Observationes Medicae is the title commonly used by early Dutch doctors in the 16th and 17th centuries who wrote up their cases from private practise in Latin to share with contemporary colleagues. This is therefore a common title, but this page is devoted to the 1641 book by Nicolaes Tulp. Tulp is primarily famous today for his central role in the 1632 group portrait The Anatomy Lesson of Dr. Nicolaes Tulp[1] by Rembrandt of the Amsterdam Guild of Surgeons, which commemorates his appointment as praelector in 1628.

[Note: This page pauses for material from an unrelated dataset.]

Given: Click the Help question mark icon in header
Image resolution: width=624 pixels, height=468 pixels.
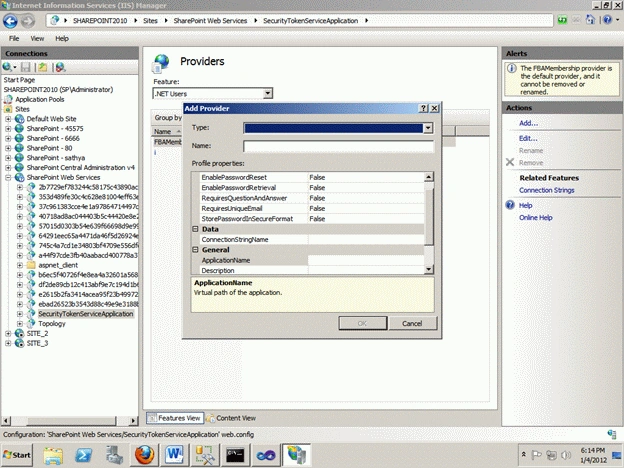Looking at the screenshot, I should tap(607, 20).
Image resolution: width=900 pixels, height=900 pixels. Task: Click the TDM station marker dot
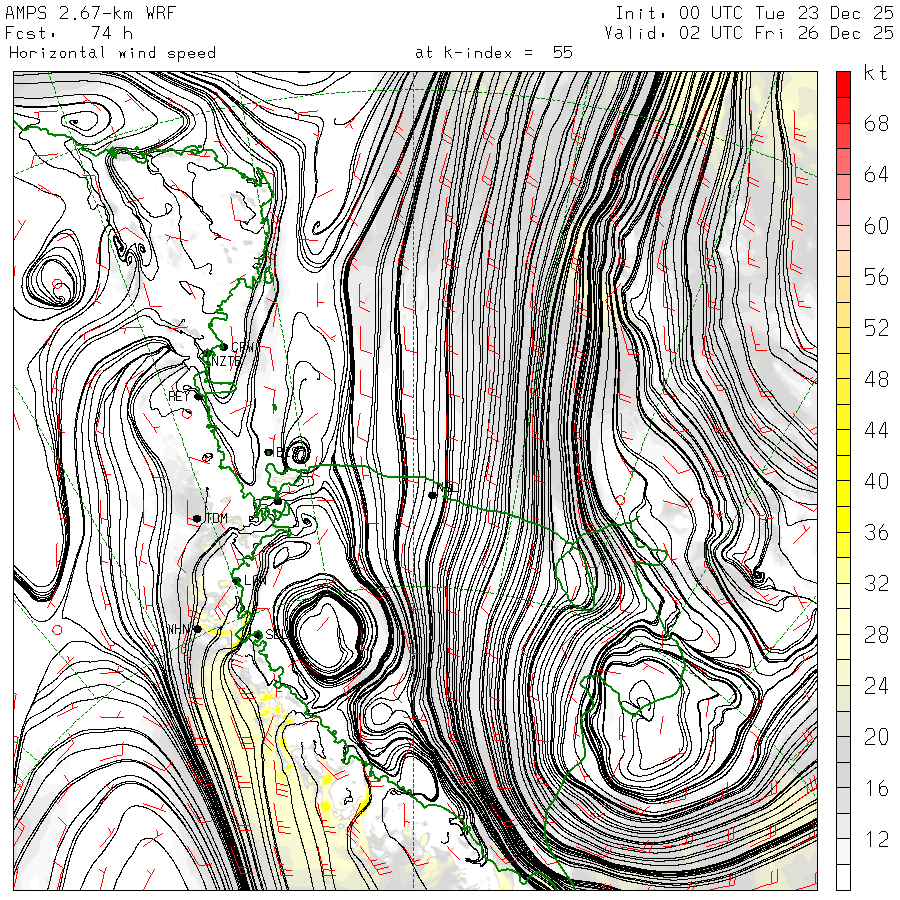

Earliest illustration of a Chimpanzee

Tulp's book has various accounts of unusual illnesses and primarily growths or carcinomas, but also has accounts of creatures brought back from Dutch East India Company ships. His drawing of a Chimpanzee is considered the first of its kind. This creature was called an Indian Satyr, since all ships cargo was considered Indonesian. However, the accompanying text claims the animal came from Angola. This drawing was copied many times and formed the basis for many theories on the origin of man. Most notably, Tulp's work and that of Jacob de Bondt (alias Jacobus Bontius) was copied and republished by Linnaeus to show a link between apes and man.

Unless indicated otherwise, the text in this article is either based on Wikipedia article "Observationes Medicae (Tulp)" or another language Wikipedia page thereof used under the terms of the GNU Free Documentation License; or on original research by Jahsonic and friends. See Art and Popular Culture's copyright notice.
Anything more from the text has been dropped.